35 messages stuck in Worker A's buffer that B and C could finish in seconds

The crash burst problem#

High prefetch creates a second problem: when a worker crashes, all its unacked messages get redelivered at once.

prefetch = 100
Worker A crashes while holding 94 unacked messages

→ RabbitMQ redelivers all 94 to Workers B and C immediately
→ sudden spike in load on remaining workers
→ if they're already at capacity, queue backlog grows fast

With prefetch = 1, a crashed worker was holding exactly one message. The blast radius of a crash is one message, not a hundred.

The trade-off#

prefetch = 1
  → fair distribution by processing speed
  → crash loses at most 1 in-flight message per worker
  → more broker round trips (each ACK triggers next delivery)
  → lower throughput for fast, tiny jobs

prefetch = 10–50
  → better throughput for fast homogeneous jobs
  → some fairness lost when workers have uneven speed
  → crash redelivers up to N messages at once

prefetch = 0 (unlimited)
  → maximum throughput
  → complete hoarding, zero fairness
  → a single slow or crashed worker can hold the entire queue

No universal correct value. For order processing and payment flows: prefetch = 1. For notification dispatch or lightweight event fanout: prefetch = 10–50.

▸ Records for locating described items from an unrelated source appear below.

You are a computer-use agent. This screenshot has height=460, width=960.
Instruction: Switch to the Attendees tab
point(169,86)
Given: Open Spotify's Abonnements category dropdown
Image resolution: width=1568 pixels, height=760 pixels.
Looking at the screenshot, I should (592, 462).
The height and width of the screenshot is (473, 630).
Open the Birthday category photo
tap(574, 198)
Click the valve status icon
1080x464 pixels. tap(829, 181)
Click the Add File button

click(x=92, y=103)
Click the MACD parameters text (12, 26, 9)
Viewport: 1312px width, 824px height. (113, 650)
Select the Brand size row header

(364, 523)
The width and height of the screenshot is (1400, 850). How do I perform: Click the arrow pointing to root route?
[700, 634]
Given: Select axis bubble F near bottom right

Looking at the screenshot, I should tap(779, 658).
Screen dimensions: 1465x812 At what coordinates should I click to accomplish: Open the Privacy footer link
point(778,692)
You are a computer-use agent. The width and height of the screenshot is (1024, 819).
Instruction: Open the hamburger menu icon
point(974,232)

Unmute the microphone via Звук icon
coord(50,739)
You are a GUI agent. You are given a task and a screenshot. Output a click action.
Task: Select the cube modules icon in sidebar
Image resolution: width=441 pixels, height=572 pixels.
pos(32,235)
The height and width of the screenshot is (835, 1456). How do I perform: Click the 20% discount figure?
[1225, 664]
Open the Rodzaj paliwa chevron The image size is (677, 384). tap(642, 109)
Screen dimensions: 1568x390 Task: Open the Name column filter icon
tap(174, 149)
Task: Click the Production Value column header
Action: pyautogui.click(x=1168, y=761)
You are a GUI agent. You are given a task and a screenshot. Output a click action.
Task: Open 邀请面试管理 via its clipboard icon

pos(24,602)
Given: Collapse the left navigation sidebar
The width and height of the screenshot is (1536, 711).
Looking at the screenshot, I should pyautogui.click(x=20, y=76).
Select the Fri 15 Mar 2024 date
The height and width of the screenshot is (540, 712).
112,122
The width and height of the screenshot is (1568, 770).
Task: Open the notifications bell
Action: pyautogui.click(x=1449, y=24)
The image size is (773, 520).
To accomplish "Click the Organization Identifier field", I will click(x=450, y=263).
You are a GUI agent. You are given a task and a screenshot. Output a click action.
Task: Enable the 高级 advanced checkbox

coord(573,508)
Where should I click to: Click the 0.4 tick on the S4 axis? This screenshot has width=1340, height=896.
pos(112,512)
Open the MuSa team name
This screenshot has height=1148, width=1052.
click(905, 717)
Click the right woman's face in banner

Prefetch is per-consumer, not per-queue. Setting basicQos(1) means this consumer holds at most 1 unacked message. Other consumers on the same queue have their own prefetch limit.

Interview framing: "I set prefetch based on job variability. For long-running or uneven jobs — order processing, payment flows — I use prefetch=1 so work is distributed by actual throughput, not by who connected first. For fast homogeneous jobs I can raise it to reduce broker round trips. The hidden cost of high prefetch is the crash burst — a crashed worker redelivers all its in-flight messages at once."